Die Feiern des Friedens von 1648 bis 1660 thematisiert "La célébration de la paix", der zweite Hauptteil. Im Anschluss an die Einleitung, die sich mit der Verherrlichung des Friedens im politischen Fest in der Reichsstadt Nürnberg beschäftigt, entwirft Gantet eine Karte des Friedens, der vornehmlich in Süddeutschland gefeiert wurde. Die Dynamik des Festes, Zeit und Raum und der katholische "blanc" werden hier vorgestellt. Im Gegensatz zu der protestantischen Erinnerung, welche den Aspekt des Religionsfriedens hervorhob, thematisierte die katholische Memoria den Abzug der feindlichen Truppen. Zugleich erinnerte man sich des katholischen Triumphes in der Schlacht am Weißen Berg. Manifest wurde dies in den zahlreichen Kopien der "Casa santa" von Loreto und in den Mariensäulen in München, Prag und Wien.
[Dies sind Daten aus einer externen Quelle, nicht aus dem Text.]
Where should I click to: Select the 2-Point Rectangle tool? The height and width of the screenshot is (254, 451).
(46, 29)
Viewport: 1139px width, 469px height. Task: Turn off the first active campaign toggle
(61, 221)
Ergänzend fragt Gantet nach der Umsetzung des Friedens. Die entsprechenden Kapitel beschäftigen sich mit den Riten des Friedens, mit juristischen "Investissements", die unter anderem zur Etablierung der konfessionellen Parität in Augsburg führten und mit der Reaktion der katholischen und protestantischen Geistlichkeit in Form von Predigten und der "ajustements civils" der Friedensbestimmungen. In diesem Kontext geht Gantet auch auf das erstmals 1650 gefeierte Augsburger Friedensfest ein. Resümierend stellt die Autorin fest: "La parité, à Augsbourg comme dans l'Empire, transforma le conflit religieux en une dispute judiciaire" (274). Der Erinnerung kam in diesem Kontext die Aufgabe zu, die politische Einheit eines konfessionell gespaltenen Gemeinwesens mittels des Vergessens der Gewalt und der Erinnerung an das Verzeihen zu ermöglichen.
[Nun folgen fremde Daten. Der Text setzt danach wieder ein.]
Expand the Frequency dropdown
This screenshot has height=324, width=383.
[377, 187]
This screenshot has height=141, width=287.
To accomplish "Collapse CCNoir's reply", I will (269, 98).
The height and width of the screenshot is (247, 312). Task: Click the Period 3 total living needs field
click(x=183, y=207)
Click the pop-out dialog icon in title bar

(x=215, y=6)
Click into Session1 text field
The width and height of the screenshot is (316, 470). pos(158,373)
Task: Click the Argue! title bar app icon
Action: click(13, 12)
Der dritte Hauptteil, "L'institutionnalisation de la paix", geht der Institutionalisierung des Friedens von 1650 bis zum Ende des Alten Reiches nach. Das Beispiel der Dinkelsbühler Kinderzeche, deren Entwicklung von den Anfängen bis ins 19. Jahrhundert in der Einleitung skizziert wird, verdeutlicht die Bedeutung der Obrigkeit für die Entwicklung der protestantischen Erinnerungskultur in einer bikonfessionellen Reichsstadt. Der Erfolg der Kinderzeche forderte die katholische Gegenseite zu einer Reaktion heraus, dem "Dinkelbauerumzug", der Ende des 17. Jahrhunderts ebenfalls eine große Zahl von Zuschauern anzog.
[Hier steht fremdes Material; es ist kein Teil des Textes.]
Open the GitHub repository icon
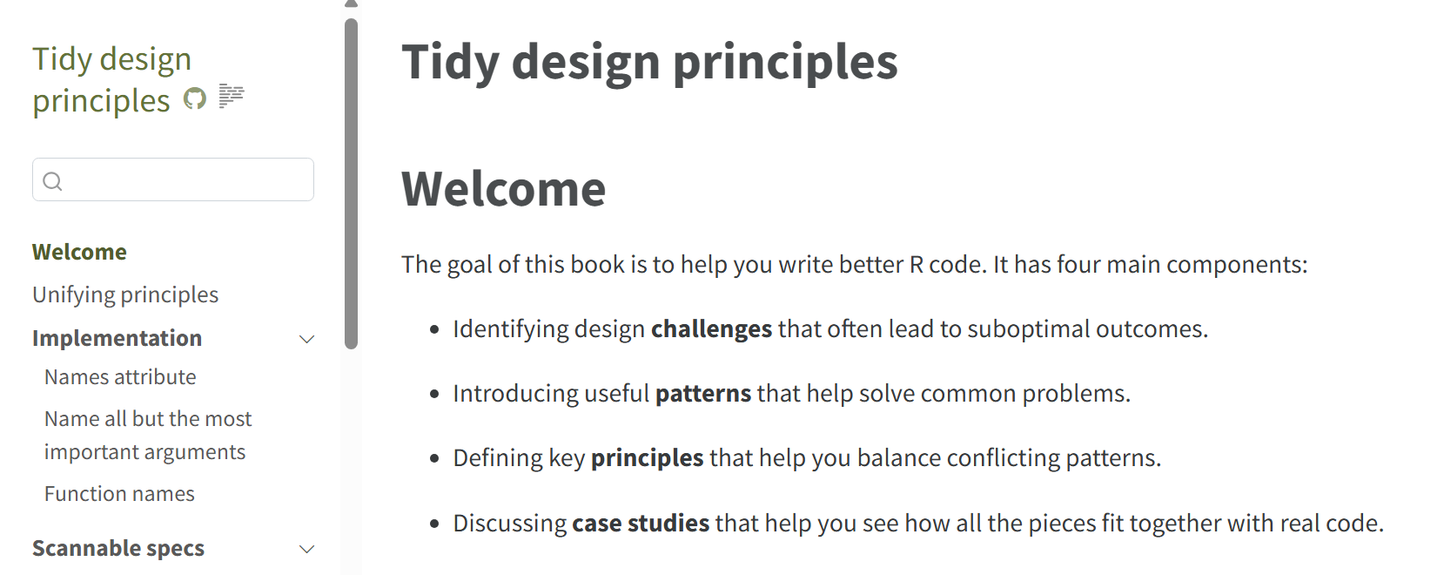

Die folgenden zwei Kapitel beschäftigen sich mit der Formung der Erinnerung und der Stellung des Friedens zwischen Politik und sakralem Charakter. Die Augsburger Form der Erinnerung an den Frieden dient hier als hauptsächlicher Bezugspunkt. Die Obrigkeit überließ die Erinnerung an den Frieden nicht dem individuellen Belieben der Bürger, sondern trug mittels einer "pédagogie de la mémoire" dafür Sorge, dass das Bewusstsein des Friedens eine einheitliche Färbung erhielt. Die Erinnerung an den Frieden verdichtete sich im Augsburger Friedensfest, das bis heute in der Lechstadt als Feiertag am 8. August begangen wird. Die katholische Antwort auf das Friedensfest erfolgte, indem katholische Feste in dessen unmittelbarer zeitlicher Nachbarschaft abgehalten wurden. Das Medium der Friedensgemälde, die ab 1650 am Friedensfest an die Augsburger Schulkinder verteilt wurden, kann als Seismograf der Sakralität der Erinnerung an den Frieden gelten, was sich im Kapitel "Décharges et recharges sacrales" zeigt. Faktisch oszillierte die Erinnerung des Friedens zwischen Zeitgeschichte und heilsgeschichtlicher Interpretation. In der ersten Hälfte des 18. Jahrhunderts verdichtete sich im Friedensfest die religiöse Kontroverse, und der Religionsfriede diente als Anlass des "combat clerical" (359). Die abschließende Conclusion fasst die Ergebnisse der Untersuchung prägnant zusammen.
Gantet ist es mit der vorliegenden Arbeit gelungen, den Platz zu verdeutlichen, den der Westfälische Friede in der (süddeutschen) Erinnerung des 17. und 18. Jahrhunderts besaß, und auf diese Weise einen weiteren Baustein zur Rehabilitierung der ersten europäischen Friedensordnung zu liefern. Eine baldige deutsche Übersetzung des Bandes wäre wünschenswert.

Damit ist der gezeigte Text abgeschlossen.